Multi-parameter flow sorting with novel antibody fluorochrome conjugates that facilitate relabeling of targeted epitopes and reuse of fluorescence channels in downstream applications

Abstract

Abstract Multi-parameter immunofluorescent labeling is the method of choice for flow sorting of cell populations out of heterogeneous mixtures. However, downstream applications of isolated cells are limited since fluorescence channels and epitopes are blocked by antibody fluorochrome conjugates utilized for the flow sorting experiment. Here, we describe for the first time new types of antibody fluorochrome conjugates that enable a highly specific multi-parameter cell labeling. Unlike conventional fluorochrome-conjugated antibodies, the introduced conjugates rely on recombinantly engineered antibodies and a conjugation chemistry that facilitates the release of the whole conjugates from the cell surface after the flow sorting step.
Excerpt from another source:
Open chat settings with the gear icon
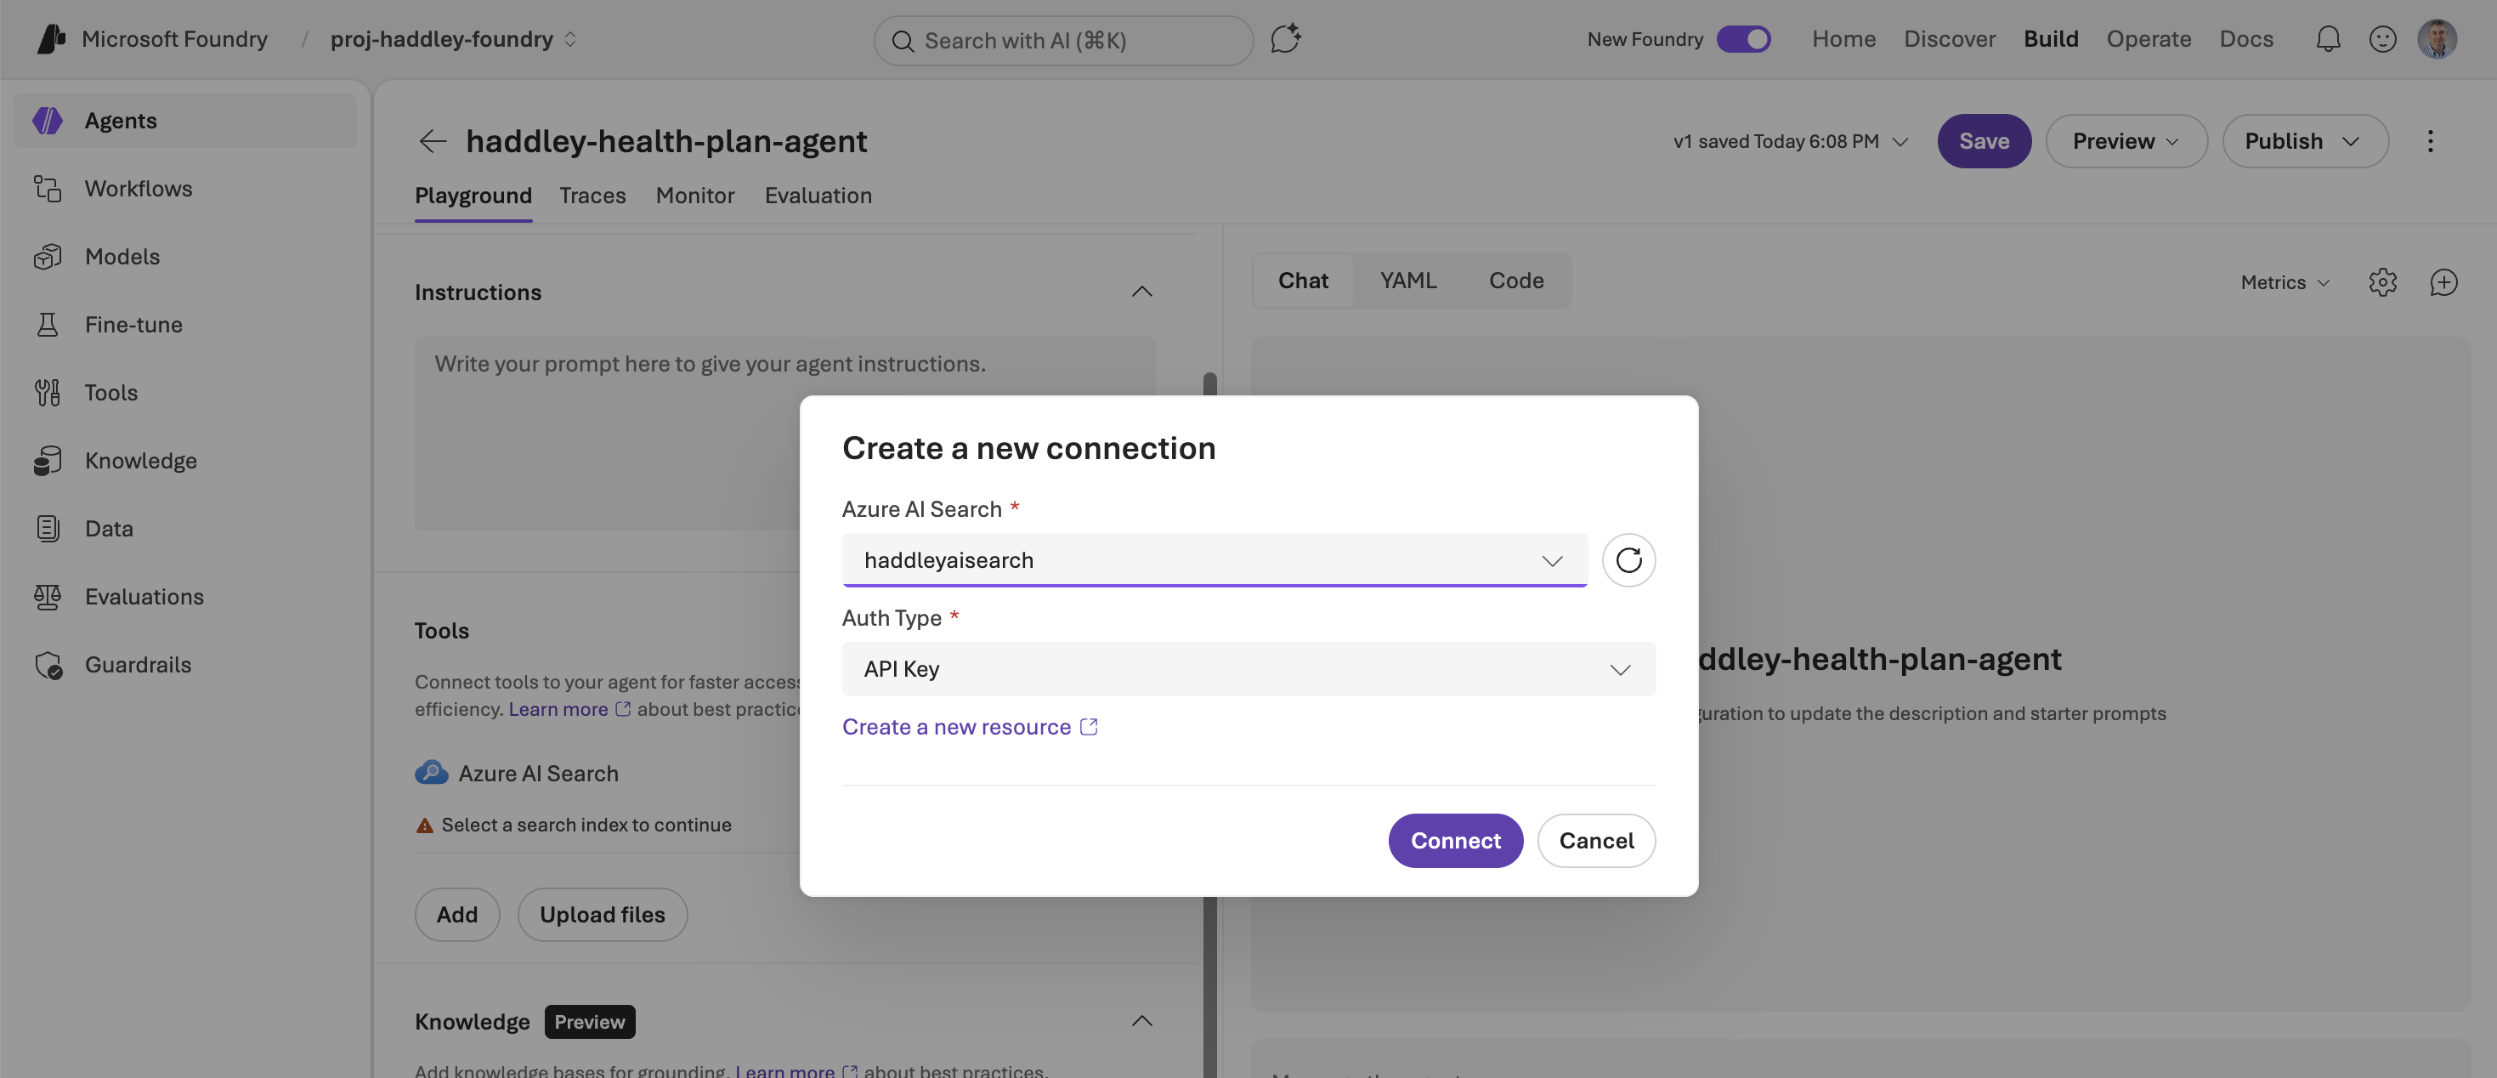2383,282
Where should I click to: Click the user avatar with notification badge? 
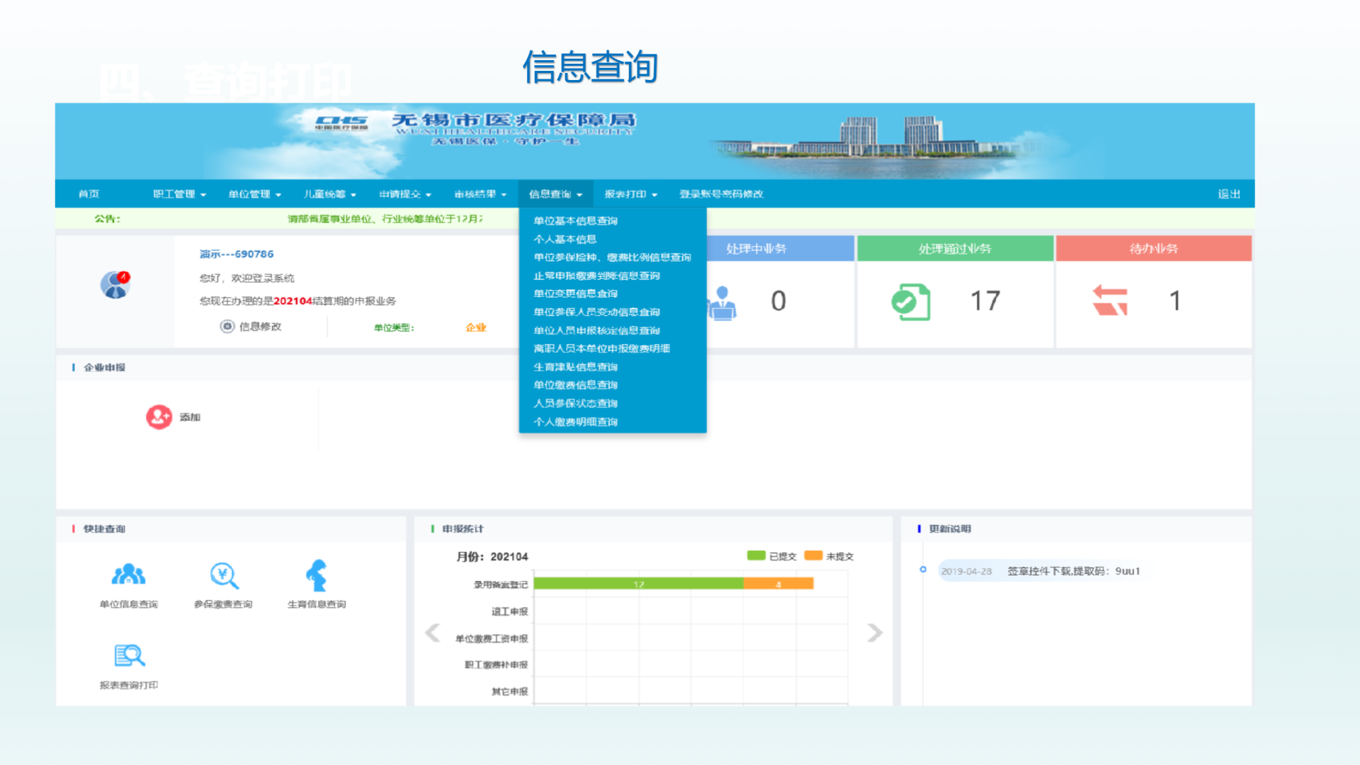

Thereby, previously blocked epitopes are free for relabeling, which provides maximal flexibility for renewed epitope targeting in downstream applications. We demonstrate this flexibility in the context of a workflow for the isolation of highly pure human regulatory T cells (Treg). Tregs labeled with conventional CD4-VioBlue, CD25-PE and the new releasable CD127-APC were enriched by flow sorting. Final identification of the target cells was achieved by intranuclear labeling of the transcription factor FoxP3, a low expressed marker which requires a bright fluorochrome and fluorescence channel with high sensitivity for reliable detection. The selective removal of the CD127-APC conjugate facilitated the reuse of the APC-channel and enables maximum sensitivity for the cell sorting and analysis step. In summary, this new generation of releasable antibody fluorochrome conjugates for multi-parameter cell labeling paves the way for so far impossible workflows in research and clinical applications.